[DOKUMENT]

.....

0 Rechtsentwicklung
Rz. 1
Die Vorschrift ist mit Art. 1, Art. 79 Abs. 1 des Gesetzes zur Strukturreform im Gesundheitswesen (Gesundheits-Reformgesetz – GRG) v. 20.12.1988 (BGBl. I S. 2477) mit Wirkung zum 1.1.1989 in Kraft getreten.
Mit Art. 5 Nr. 1 des SGB IX v. 19.6.2001 (BGBl. I S. 1046) ist mit Wirkung zum 1.7.2001 in Abs. 2 der Verweis auf das SGB IX eingefügt worden.
Durch Art. 4 Nr. 1, Art. 70 Abs. 2 Satz 3 des Gesetzes zur Einordnung des Sozialhilferechts in das Sozialgesetzbuch v. 27.12.2003 (BGBl. I S. 3022) ist mit Wirkung zum 1.7.2004 in Abs. 2 der Satz 2 (persönliches Budget) eingefügt worden.
Mit Art. 1 Nr. 1, Art. 15 Abs. 1 des Gesetzes zur Verbesserung der Versorgungsstrukturen in der gesetzlichen Krankenversicherung (GKV-Versorgungsstrukturgesetz – GKV-VStG) v. 22.12.2011 (BGBl. I S. 2983) wurde mit Wirkung zum 1.1.2012 Abs. 1a eingefügt.
Mit Art. 6 Nr. 1, Art. 26 Abs. 1 des Gesetzes zur Stärkung der Teilhabe und Selbstbestimmung von Menschen mit Behinderungen (Bundesteilhabegesetz – BTHG) v. 23.12.2016 (BGBl. I S. 3234) wurde mit Wirkung zum 1.1.2018 in Abs. 2 der Satz 2 ("Die Leistungen werden auf Antrag durch ein Persönliches Budget erbracht; § 29 des Neunten Buches gilt entsprechend.") neu gefasst.

.....

[DATENSÄTZE]
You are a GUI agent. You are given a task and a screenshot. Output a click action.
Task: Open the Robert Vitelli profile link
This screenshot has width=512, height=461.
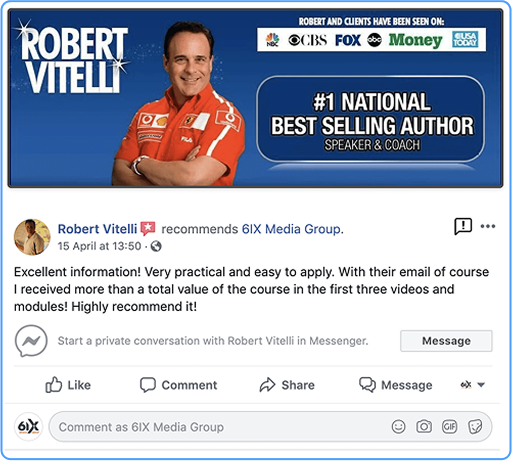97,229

.....

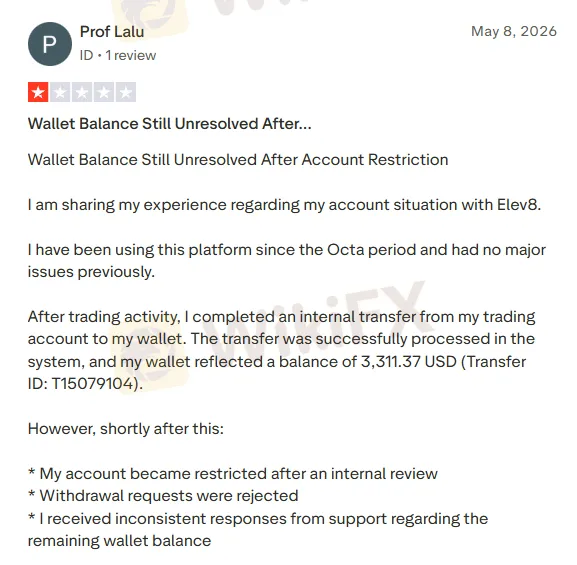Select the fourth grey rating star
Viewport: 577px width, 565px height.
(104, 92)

.....

[ZU LÖSENDE AUFGABEN]
1. Zu welchem Datum ist die Vorschrift laut der Rechtsentwicklung in Kraft getreten?
2. Gib den Abschnitt der Rechtsentwicklung, der mit „0 Rechtsentwicklung“ beginnt und mit „Budget) eingefügt worden.“ endet, erneut wieder und ersetze dabei „Wirkung“ durch „Geltung“.

[LÖSUNGEN]
1. Mit Wirkung zum 1.1.1989.

2.
0 Rechtsentwicklung
Rz. 1
Die Vorschrift ist mit Art. 1, Art. 79 Abs. 1 des Gesetzes zur Strukturreform im Gesundheitswesen (Gesundheits-Reformgesetz – GRG) v. 20.12.1988 (BGBl. I S. 2477) mit Geltung zum 1.1.1989 in Kraft getreten.
Mit Art. 5 Nr. 1 des SGB IX v. 19.6.2001 (BGBl. I S. 1046) ist mit Geltung zum 1.7.2001 in Abs. 2 der Verweis auf das SGB IX eingefügt worden.
Durch Art. 4 Nr. 1, Art. 70 Abs. 2 Satz 3 des Gesetzes zur Einordnung des Sozialhilferechts in das Sozialgesetzbuch v. 27.12.2003 (BGBl. I S. 3022) ist mit Geltung zum 1.7.2004 in Abs. 2 der Satz 2 (persönliches Budget) eingefügt worden.